La presidenta diputada Dulce María Sauri Riancho: Tiene la palabra hasta por cinco minutos la diputada Lorena del Socorro Jiménez Andrade, del Grupo Parlamentario de Morena, para presentar iniciativa con proyecto de decreto que reforma el artículo 18 de la Ley sobre el Escudo, la Bandera y el Himno Nacionales.

La diputada Lorena del Socorro Jiménez Andrade: Ser maestro es llevar en las manos una antorcha de luz encendida. Luz Valle.

Con su permiso, diputada presidenta. Diputadas y diputados, en la cuna de la civilización humanística, Grecia fue tierra avalada de maestros. Es ahí donde surge la preocupación por formar al ser humano con pilares formativos, como si fuese una obra de arte. La figura del maestro adquirió relevancia en la antigüedad, principalmente en el terreno educativo, en la formación espiritual y moral de la niñez y la juventud.

Entre los griegos la educación no era concebible sin la presencia venerable del sabio maestro, máximo guía y conductor de la sociedad. Por esta razón, tanto la cultura griega como la romana se sustentan en la acción educativa de los grandes maestros que con el tiempo lo serían de la humanidad. Homero, Sócrates, Platón, Aristóteles.

El maestro sabe que está en juego el futuro de una vida y eso entraña una gran responsabilidad ética, moral, política y humana. La labor educativa que realizan los maestros es importante. Es importante en virtud de su misión, cultivan con asiduo cuidado las facultades intelectuales de sus alumnos, desarrollan la capacidad del recto juicio, promueven el sentido de los valores, preparan para la vida profesional, fomentan el trato amistoso entre las personas sin importar su condición, contribuyendo así a la comprensión mutua para acrecentar las herencias intelectuales, espirituales y físicas.

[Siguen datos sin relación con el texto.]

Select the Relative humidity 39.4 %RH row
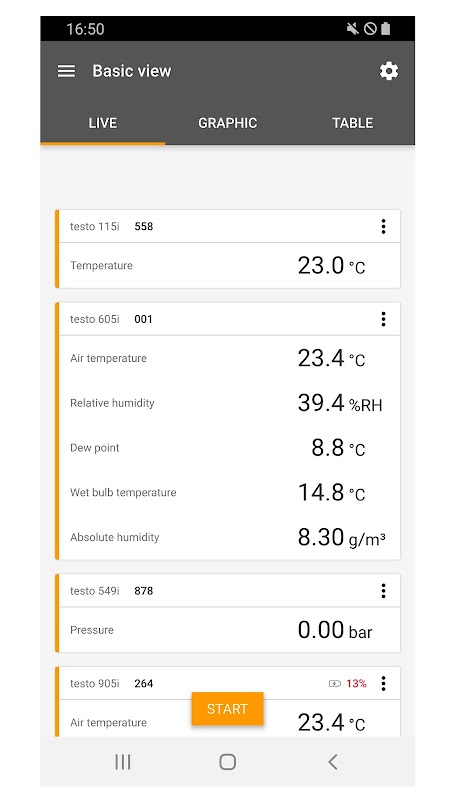 [x=230, y=403]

En la historia de México, los primeros indicios de un sistema educativo vinieron de la mano de la civilización azteca. Ellos tenían dos tipos de instituciones educativas, el calmécac y el cuicacalli. La civilización maya también tenía su sistema educativo, pero educaban solamente a las clases sociales más altas.

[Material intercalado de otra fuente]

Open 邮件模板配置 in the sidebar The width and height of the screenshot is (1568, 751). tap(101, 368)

Los españoles y criollos tenían una educación más especializada, los peninsulares venían a México ya preparados en España, mientras los criollos usualmente eran educados dentro de su misma región.

Las niñas y niños mestizos o de clases sociales menos favorecidas no estudiaban, lo que ocasionó que toda la región mexicana proindependentista tuviese un alto nivel de analfabetismo.

Con México ya independiente, Gómez Farías y Lucas Alamán son considerados los padres de la educación pública del país. El gobierno se convirtió en el principal responsable de la educación mexicana.

Por iniciativa de dos aspirantes a diputados, el coronel Benito Ramírez García y el doctor Enrique Viesca Lobatón, y siendo presidente de la República Venustiano Carranza, se aprueba el 27 de septiembre de 1917 la proclamación del Día del Maestro. La festividad se celebró por primera vez en México el 15 de mayo de 1918.

Al surgir la Secretaría de Educación Pública, la educación recibió un impulso significativo con la mejora de la calidad de los maestros. En la historia de México, el maestro es el gran creador de la identidad nacional.

Son los maestros quienes imparten la primera lección cívica a los niños mexicanos al inculcarles el respeto y amor por los símbolos patrios, la entonación respetuosa del himno nacional y también la formación como futuros ciudadanos.

Son los maestros quienes van formando el capital humano con el que se desarrolla el país. Son ellos los que logran despertar y encausar los ánimos y voluntades que nos distinguen como nación.

Cada mañana de lunes durante el año escolar en casi la totalidad de las escuelas de educación básica de nuestra nación se iza nuestro lábaro patrio y se entona el himno nacional. Son los maestros los responsables de esta gran formación patriótica.

El reconocer con la bandera izada a toda hasta el Día del Maestro, es una valoración justa del desempeño mostrado por millones de mexicanos por hacer de nuestro país un lugar digno, con una mejor vida para todos.

Que el maestro sea reconocido como un formador nacional es necesario y justo, puesto que no existe institución de mayor trascendencia que la escuela y sus maestros.

El presidente diputado Marco Antonio Adame Castillo: Concluya, diputada.

La diputada Lorena del Socorro Jiménez Andrade: –Termino, presidente–. Por estas razones, es necesario que el maestro ocupe el lugar de la identidad nacional, como lo tiene la Marina y nuestro Ejército, porque con su trabajo es también defensor de la soberanía y de la patria. Es cuanto.

El presidente diputado Marco Antonio Adame Castillo: Gracias, diputada. Túrnese a la Comisión de Gobernación y Población para dictamen.